1. Replicating data into MotherDuck from S3#

DuckDB supports reading/writing/globbing files on object storage servers using the S3 API. S3 offers a standard API to read and write to remote files. Furthermore, DuckDB & MotherDuck support Secrets in SQL, so that private buckets can be accessed directly from SQL. In the examples below, we will be using public S3 buckets.
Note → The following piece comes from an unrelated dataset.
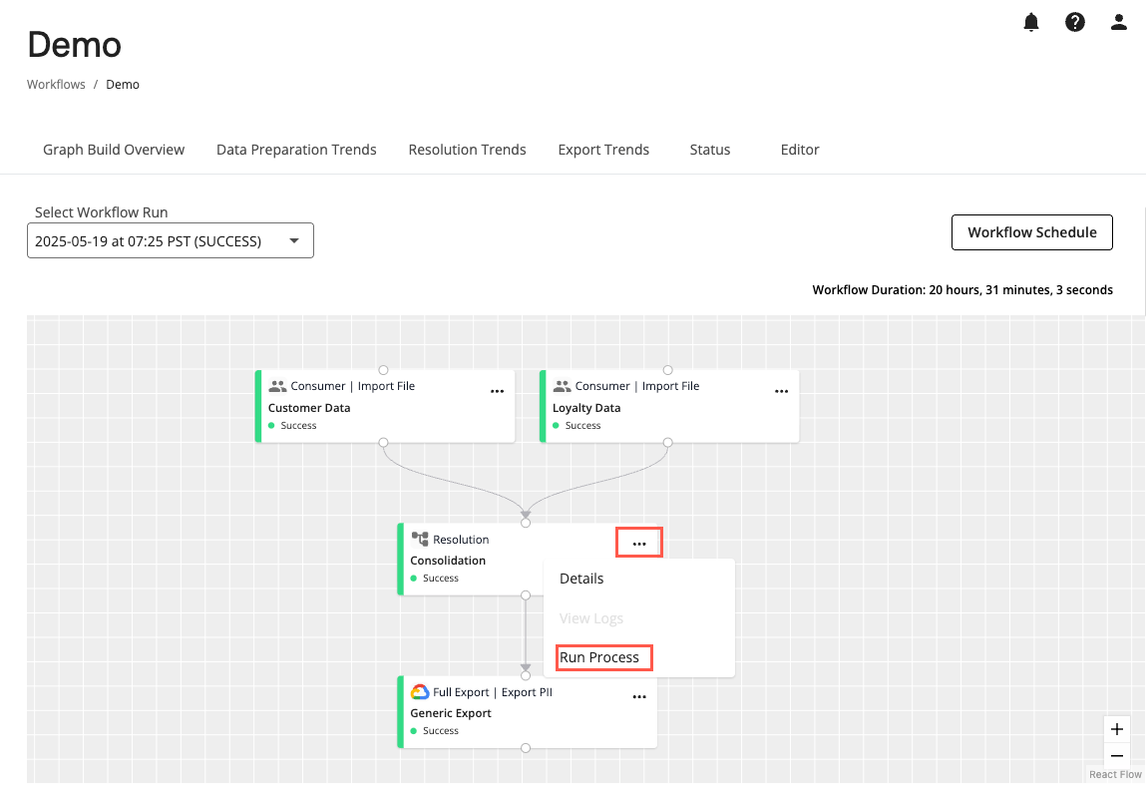
Task: Switch to the Export Trends tab
Action: [x=603, y=150]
To learn more Secret Management, click here.

SELECT *
FROM 's3://my-bucket/file.parquet';

For the purpose of this workshop, some sample datasets can be found s3://us-prd-motherduck-open-datasets/stocks/:

select *
from read_csv('s3://us-prd-motherduck-open-datasets/stocks/ticker_history_20240920085944.csv')
limit 10;

select *
from read_csv('s3://us-prd-motherduck-open-datasets/stocks/option_history_20240920085942.csv')
limit 10;

select *
from read_csv('s3://us-prd-motherduck-open-datasets/stocks/ticker_info_20240920085933.csv')
limit 10;

Warm-up exercise

Navigate to your project root directory and run ./duckdb to start DuckDB. Copy-paste the above SQL query and inspect the result.

Using ReadCSV and set Parameters#

Duckdb contains a set of CSV functions that are used to handle CSV files.

The read_csv() function automatically attempts to figure out the correct configuration of the CSV reader using the CSV sniffer. It also automatically deduces types of columns. If the CSV file has a header, it will use the names found in that header to name the columns. Otherwise, the columns will be named column0, column1, column2, ....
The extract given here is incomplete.